Revenue into Blues comes from three streams: ticketing, commercial and broadcast.

It’s my belief based on everything that I’ve seen that Knighthead have mainly identified commercial revenue as a way to boost the amount of money coming into the club.

Commercial sponsors are more likely to get involved with Blues if the club has a higher profile – for example a name like Wayne Rooney as manager or an advisor such as Tom Brady.

Likewise, commercial sponsors want to be associated with success and popularity.

Fans buying tickets are as much a part of the product as they are a source of revenue. Full stadiums make for better viewing while noise from the crowd helps to add to the overall atmosphere on broadcasts.

While the Rooney effect has apparently worked wonders to get potential new sponsors into the building, should there be a lack of success on the pitch that will very quickly get taken into account.

Likewise, if attendance figures drop off due to toxicity or apathy, some very difficult decisions will have to be made quickly to rectify that situation.

If I’m honest, I think that potential damage to incoming revenue streams is the thing that is most likely to do for Rooney.

It’s also the reason why I personally have belief that things will not be allowed to continue in the same way as it was when Gianfranco Zola (or for that matter Steve Cotterill, Aitor Karanka or Lee Bowyer) was in charge.

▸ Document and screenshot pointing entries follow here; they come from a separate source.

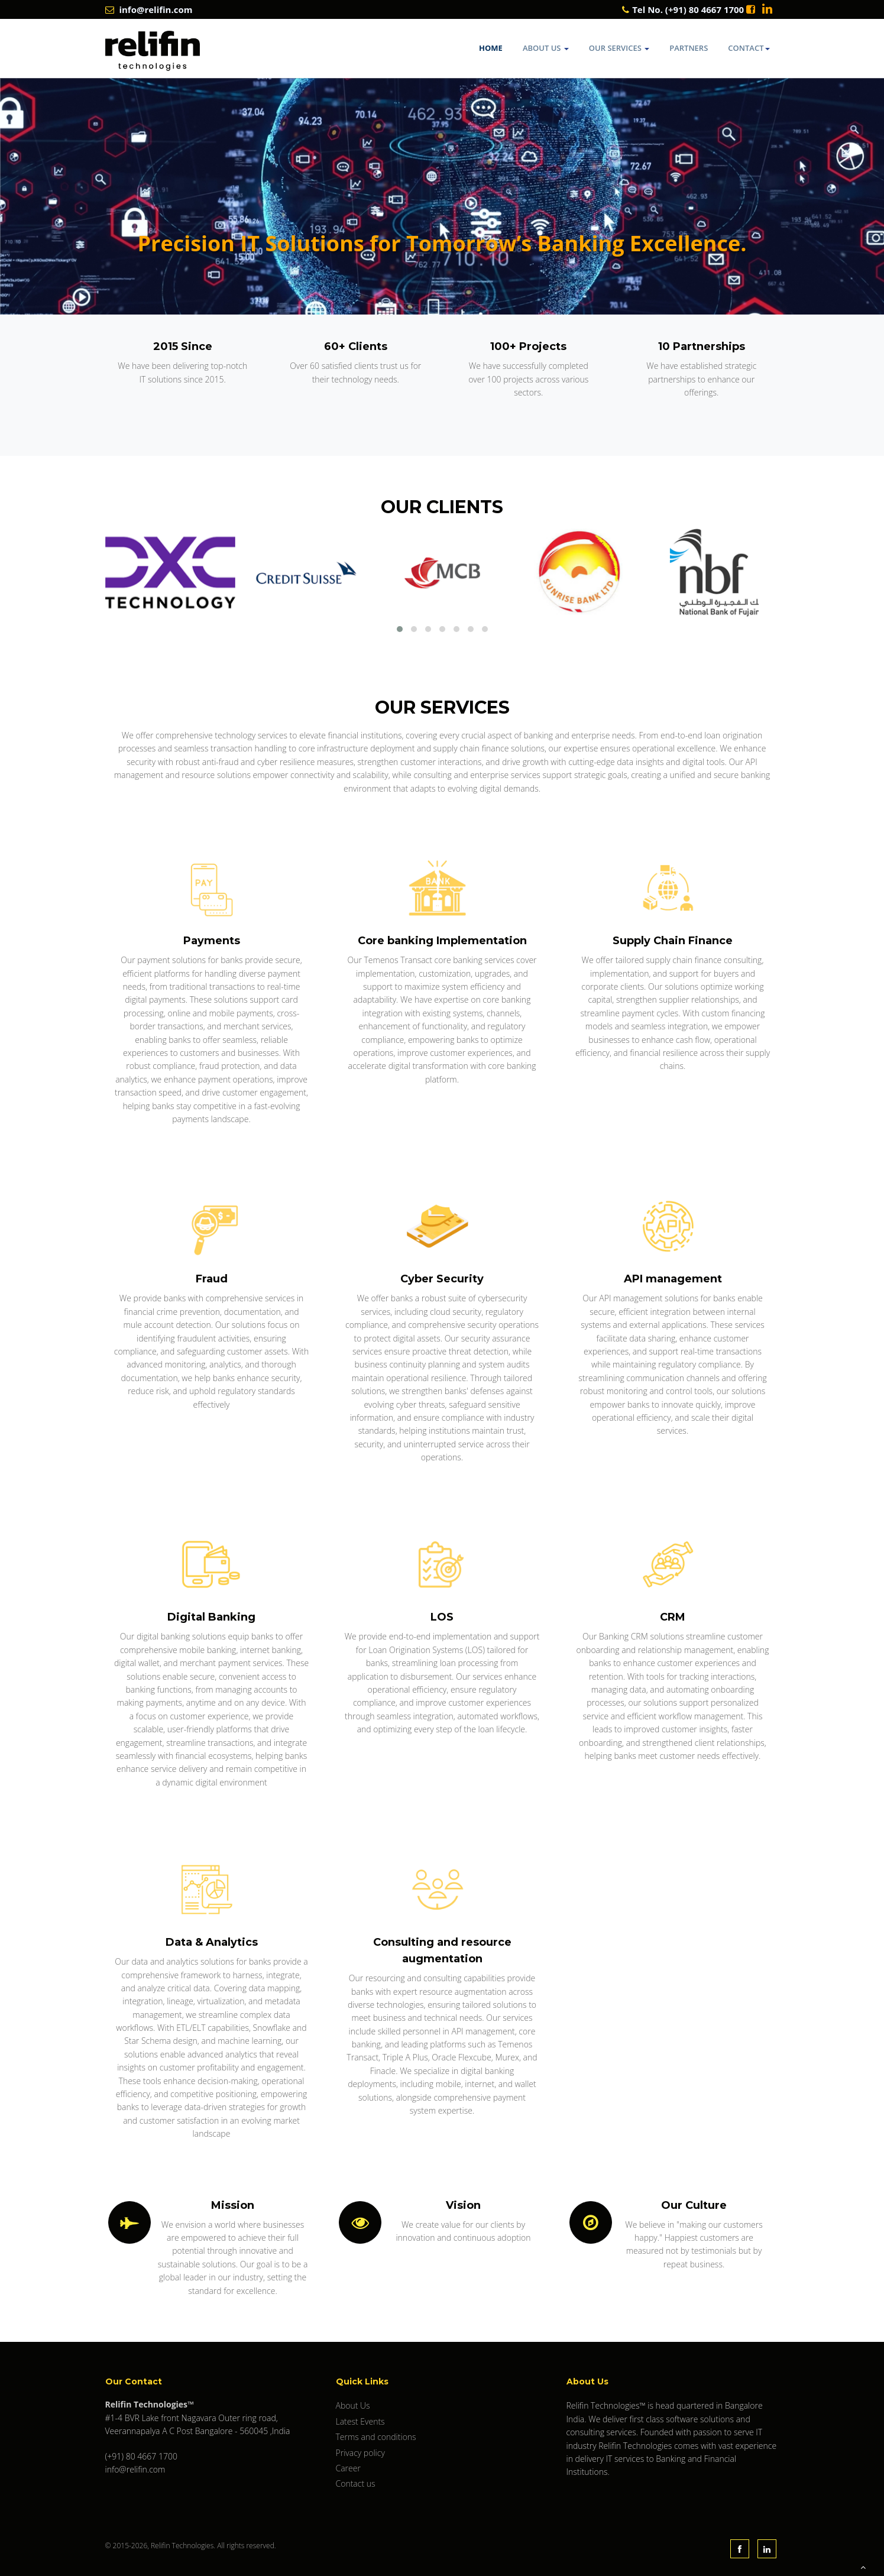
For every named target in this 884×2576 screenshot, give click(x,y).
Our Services (619, 48)
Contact (748, 48)
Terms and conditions (376, 2436)
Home (491, 48)
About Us (546, 48)
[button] (400, 629)
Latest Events (360, 2421)
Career (348, 2468)
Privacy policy (360, 2452)
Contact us (355, 2483)
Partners (688, 48)
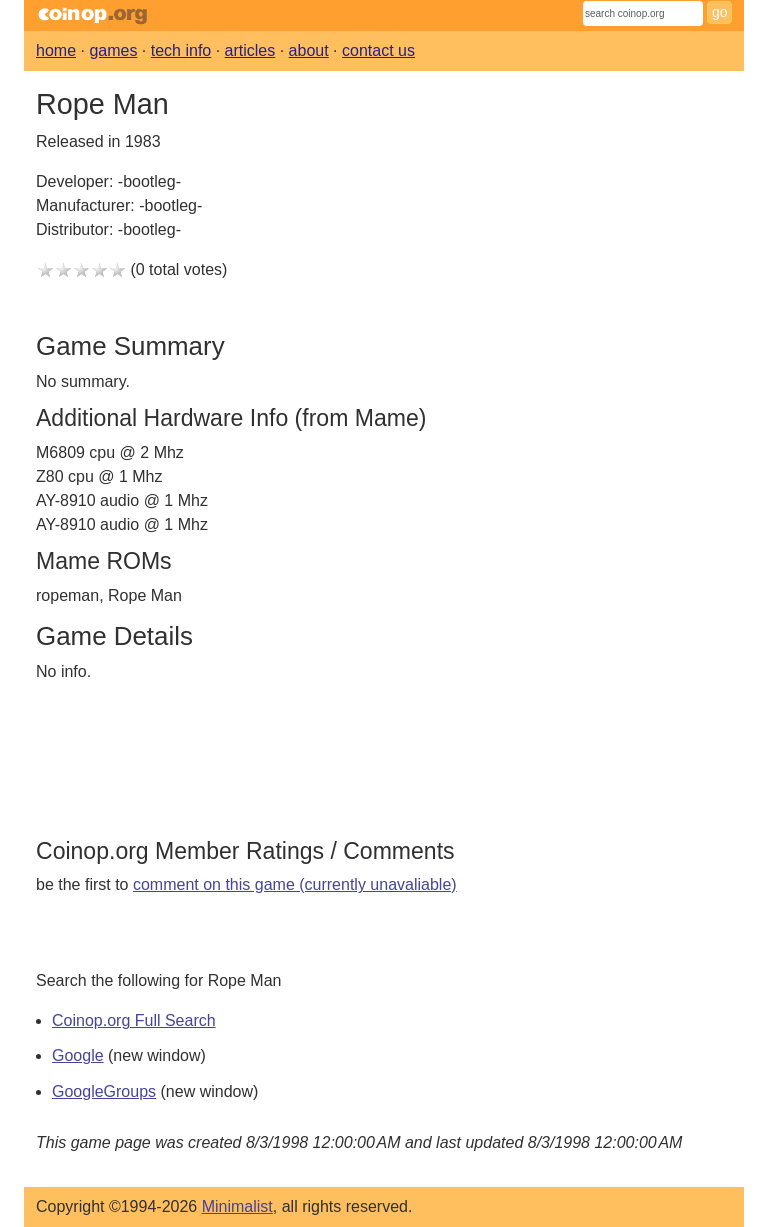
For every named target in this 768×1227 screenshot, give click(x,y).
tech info (181, 50)
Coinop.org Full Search (134, 1020)
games (113, 50)
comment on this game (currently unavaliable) (295, 884)
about (309, 50)
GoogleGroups (104, 1091)
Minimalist (237, 1206)
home (56, 50)
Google (78, 1055)
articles (250, 50)
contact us (378, 50)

As tough as recent results have been, I think we have to hope that this is nothing more than a blip in the rebirth of the club.

I still want Wayne Rooney to turn things around because I honestly believe that would be the best outcome in all of this. No one should want anyone at the club to fail because that only harms what the club could become.

That being said, I also have belief that should Rooney continue to struggle, changes will be made.

Things at Blues are better now, and as scarred as we are we need to leave our lack of faith and trauma in the past where it belongs.